Aslında bu sorunun mutlak bir doğru cevabı yok. Bana göre psikoterapiden gerçekten fayda sağlamanın üç ana noktası vardır ve bunlardan ilki, başvurduğunuz psikoloğun yetkin ve alanında uzman olmasıdır. Yalnızca psikolog olduğu için birine danışmak işe yaramayabilir. Çalışmaları, uzmanlık alanları, terapi yöntemleri ile ilgili ciddi bir araştırma yapmak iyi olacaktır. Bir diğeri, kişinin sorununu ele almaya kararlı bir şekilde terapiye gelmesidir. Düşünsenize, içinize sinmeyen, ihtiyaç duymadığınızı düşündüğünüz ya da faydasız olacağı önyargısı ile devam ettiğiniz bir sürecin içinde ne kadar kalabilirsiniz ki? Bunu genellikle yakınlarının önerisi hatta baskısı ile terapiye gelen, randevularını bile kendisi almak istemeyen kişilerde gözlemliyorum. Psikoterapiden gerçek fayda sağlamakta bence en önemli nokta ise danışan ve psikolog arasında kurulan terapötik ilişki bir anlamda duygusal güven bağıdır. Kendinizi yanında iyi ve güvende hissettiğiniz bir psikolog size daha çok fayda sağlayacaktır. Terapinin en önemli zemini güven ve gizlilik bağının karşılıklı olarak kurulmasıdır.

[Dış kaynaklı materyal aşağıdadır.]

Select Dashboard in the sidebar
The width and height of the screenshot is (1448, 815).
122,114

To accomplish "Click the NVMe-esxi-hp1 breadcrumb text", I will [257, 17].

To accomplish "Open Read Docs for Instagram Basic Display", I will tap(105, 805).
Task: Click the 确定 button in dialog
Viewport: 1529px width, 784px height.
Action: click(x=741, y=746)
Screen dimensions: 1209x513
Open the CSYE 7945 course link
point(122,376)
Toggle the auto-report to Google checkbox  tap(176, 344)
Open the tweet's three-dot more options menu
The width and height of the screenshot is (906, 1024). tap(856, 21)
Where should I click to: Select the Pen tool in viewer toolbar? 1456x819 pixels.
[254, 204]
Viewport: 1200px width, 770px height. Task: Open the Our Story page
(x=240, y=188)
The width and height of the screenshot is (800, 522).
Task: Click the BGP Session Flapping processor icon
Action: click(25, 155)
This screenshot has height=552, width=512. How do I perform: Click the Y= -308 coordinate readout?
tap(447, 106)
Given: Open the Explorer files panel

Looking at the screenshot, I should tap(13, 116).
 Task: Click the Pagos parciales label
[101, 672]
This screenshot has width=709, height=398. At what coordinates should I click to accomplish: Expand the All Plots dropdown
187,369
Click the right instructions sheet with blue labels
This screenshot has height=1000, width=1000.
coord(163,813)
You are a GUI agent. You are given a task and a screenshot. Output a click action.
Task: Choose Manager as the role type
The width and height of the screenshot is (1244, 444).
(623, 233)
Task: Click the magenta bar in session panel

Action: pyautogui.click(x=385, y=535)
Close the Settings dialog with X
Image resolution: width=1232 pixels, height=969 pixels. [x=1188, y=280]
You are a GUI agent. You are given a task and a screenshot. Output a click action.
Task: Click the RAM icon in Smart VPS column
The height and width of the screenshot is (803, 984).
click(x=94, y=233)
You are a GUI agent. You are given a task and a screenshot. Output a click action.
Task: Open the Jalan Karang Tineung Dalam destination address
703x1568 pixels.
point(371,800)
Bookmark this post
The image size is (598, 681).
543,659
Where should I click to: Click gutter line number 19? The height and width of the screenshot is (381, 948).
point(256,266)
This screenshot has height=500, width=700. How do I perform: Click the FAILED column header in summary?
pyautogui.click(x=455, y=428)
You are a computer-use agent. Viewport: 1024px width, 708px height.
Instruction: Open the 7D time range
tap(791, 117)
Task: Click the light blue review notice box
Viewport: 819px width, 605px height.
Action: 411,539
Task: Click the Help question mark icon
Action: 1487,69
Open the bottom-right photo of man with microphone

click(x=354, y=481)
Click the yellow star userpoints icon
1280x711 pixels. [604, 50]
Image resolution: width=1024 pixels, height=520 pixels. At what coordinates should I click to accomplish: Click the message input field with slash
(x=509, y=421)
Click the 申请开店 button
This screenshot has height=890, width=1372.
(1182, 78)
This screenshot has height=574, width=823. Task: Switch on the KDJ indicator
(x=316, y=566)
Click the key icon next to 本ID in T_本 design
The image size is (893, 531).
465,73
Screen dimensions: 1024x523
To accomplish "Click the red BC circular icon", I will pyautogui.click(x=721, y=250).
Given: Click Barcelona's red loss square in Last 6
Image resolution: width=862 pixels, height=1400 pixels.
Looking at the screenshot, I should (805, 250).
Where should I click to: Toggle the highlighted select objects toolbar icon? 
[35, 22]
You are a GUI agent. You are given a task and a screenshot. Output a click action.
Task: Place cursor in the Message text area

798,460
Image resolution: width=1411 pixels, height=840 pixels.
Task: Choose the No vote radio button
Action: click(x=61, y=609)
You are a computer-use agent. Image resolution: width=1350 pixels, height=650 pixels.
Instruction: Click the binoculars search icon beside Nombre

Unutmayın, duygularınız çok kıymetli ve özeldir, bu yüzden neyi kiminle paylaşacağınız konusunda hassas davranmalısınız.

 

-Danışanlarınız size en çok hangi konularda başvuruyorlar?
 

“Hayattan eskisi gibi zevk almıyorum, hiçbir şey yapmak istemiyorum, eşimle eskisi gibi mutlu değiliz, beni neden aldattı anlayamıyorum, gözümün önünden o sahne hiç gitmiyor, uçak korkum yüzünden işlerimi sınırlandırmak durumunda kalıyorum, orgazmı yaşamak istiyorum, tüp bebek sürecinde stres ve kaygıdan bunaldım, her şey için kaygılanıyorum, hayatımı düzenleyemiyorum, bana neler oluyor anlamıyorum, asla hayır diyemiyorum, kendimi daha iyi tanımak istiyorum, aşklarım hep aynı şekilde bitiyor, gibi cümlelerle geçer genellikle ilk terapi seanslarımız. Aslında görüldüğü üzere kişinin duygusal dengesini bozan, yaşam kalitesini düşüren her şey terapi konusu olabilir. Bunlar, kişinin kendi içinde, sosyal ilişkilerinde ya da cinsel hayatlarında yaşadığı zorluklar olabiliyor. Bu konuları bireysel terapi, evlilik ve eş terapisi, cinsel terapi, doğurganlık terapisi ana başlıkları altında ele alıyorum.

 

-Genellikle terapi sırasında sizi zorlayan alanlar neler oluyor?
 

Uzmanlığımın olduğu hiç bir alanda mesleki açıdan kendi adıma bir zorluk yaşamıyorum. Ancak danışanlarımla her konuda kurmam gereken yargıdan uzak ve güvenli bir terapötik ilişki kurulması noktasında konu cinsellik olduğunda daha çok özen gerekebiliyor. Cinsellik çok rahat konuşulan bir alan değil. Doğru bilinen yanlışlarla dolu. Konu cinsellik olunca kişi sorununu paylaşmak ve çözüm aramaktan çok kaderine sığınmayı tercih edebiliyor. Oysa ki sizi tatmin etmeyen bir cinsel hayat asla kader değildir. Çünkü cinsellik öğrenilebilen ve bu yolla da zenginleştirilebilen bir yaşantıdır. Terapilerimiz sona erdiğinde kişi ya da çiftler cinsel yaşantılarında daha özgür ve tatminkar bir noktaya geldiklerini ifade ediyorlar.

 

-Ne zaman psikoloğa gitmeliyiz?
 

Hayatın kendisi başlı başına değişimden ibaret. Yaşamak ise değişime ayak uydurmak demek. Bizler değişimler karşısında sürekli duygusal dengesizlikler yaşarız. Bunlar yaşamdaki güçlükler ve zorluklar olarak karşımıza çıkar. Böyle durumlarda olumsuz durumun üstesinden gelip tekrar rahat hissettiğimiz yeni bir duygusal dengeye ulaşmak isteriz. Bu çoğu zaman kişinin kendi gücü ve çevresinden alabileceği destekle mümkün olabilir. Ama bazen öyle yaşantılar olur ki, kişi kendini yalnız, anlaşılmamış çaresiz ve çıkmazda hissedebilir;  böylesi bir durumda psikoterapi en iyi çözüm yoludur. Ayrıca çok ciddi sorunları olmayan kişiler de kişisel gelişimlerini olumlu yönde destekleyebilmek adına düzenli olarak psikolog görüşmelerine gelebilirler.